== Record set

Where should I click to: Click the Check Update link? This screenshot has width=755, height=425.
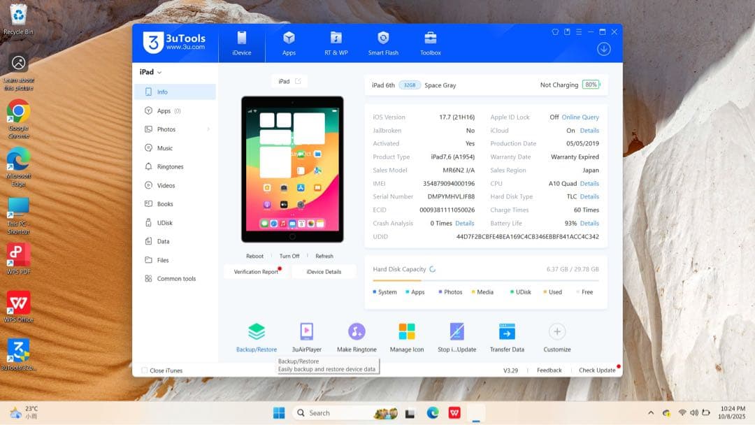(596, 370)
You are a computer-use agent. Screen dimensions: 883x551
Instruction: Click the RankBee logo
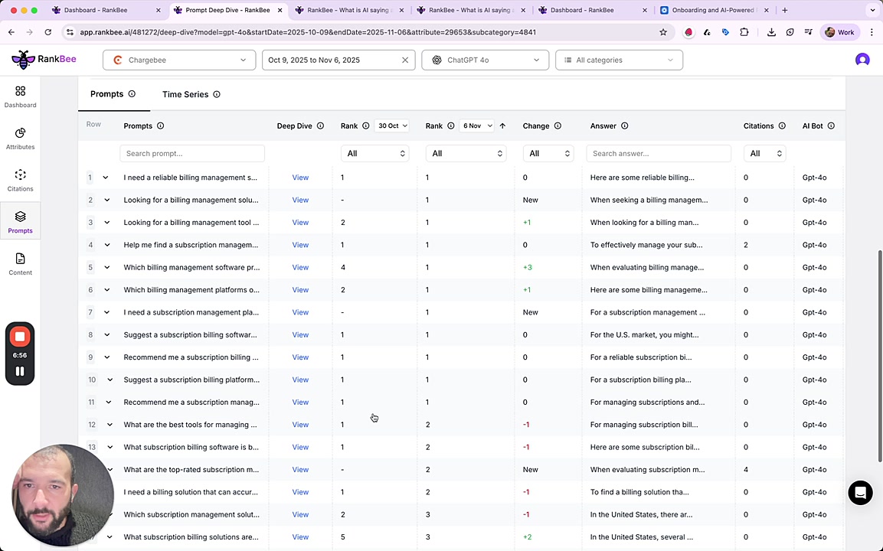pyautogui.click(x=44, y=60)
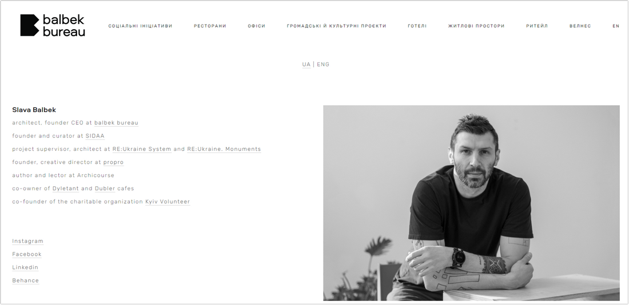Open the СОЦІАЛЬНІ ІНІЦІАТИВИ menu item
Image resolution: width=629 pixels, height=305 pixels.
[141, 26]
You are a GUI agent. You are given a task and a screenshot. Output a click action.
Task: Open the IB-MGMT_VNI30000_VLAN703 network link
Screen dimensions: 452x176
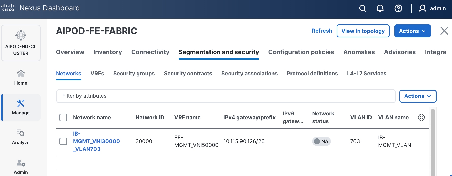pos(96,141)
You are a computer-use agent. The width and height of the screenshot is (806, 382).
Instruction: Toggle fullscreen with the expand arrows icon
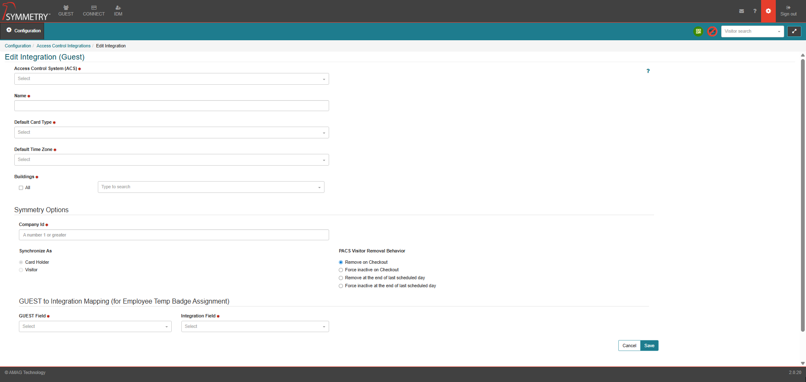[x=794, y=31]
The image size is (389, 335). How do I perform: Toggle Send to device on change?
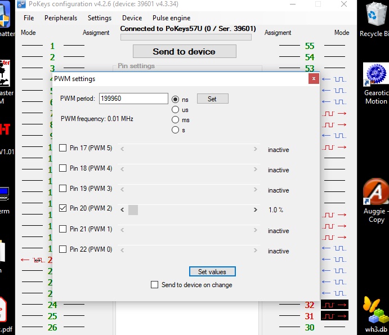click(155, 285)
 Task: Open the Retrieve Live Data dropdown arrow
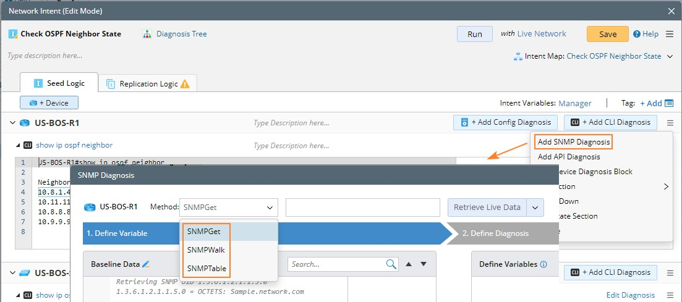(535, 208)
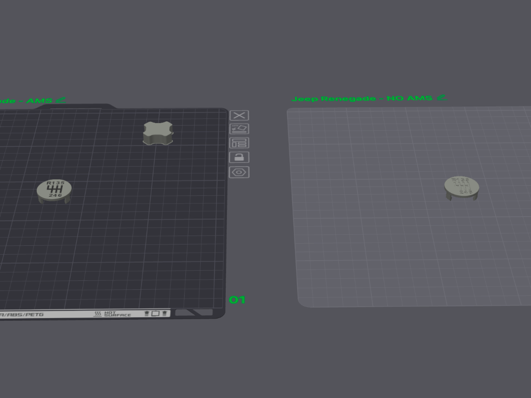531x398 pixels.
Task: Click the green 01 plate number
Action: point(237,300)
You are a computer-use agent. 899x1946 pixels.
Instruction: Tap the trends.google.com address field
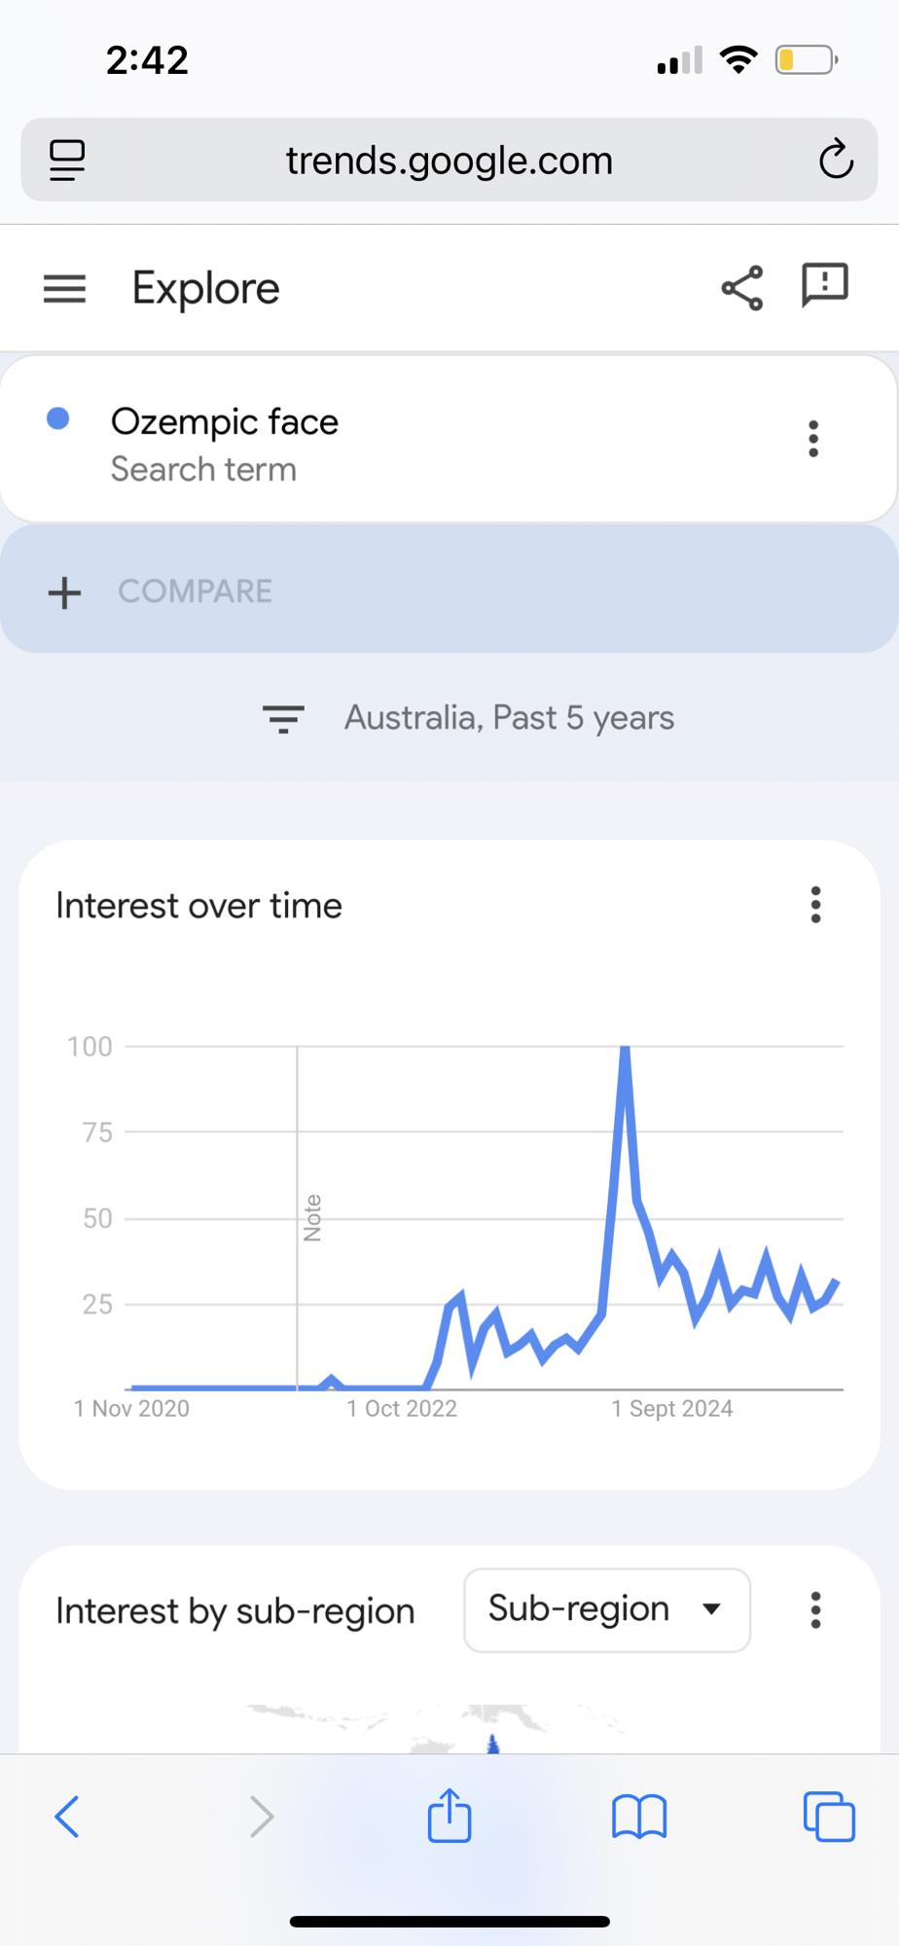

====

> **Your objective**:
Pick out and copy every line of the records above that contains the string "link". Case counts.

> **Reply**:
Where should I click to: Click the Check Update link? This screenshot has width=755, height=425.
Task: Open the IB-MGMT_VNI30000_VLAN703 network link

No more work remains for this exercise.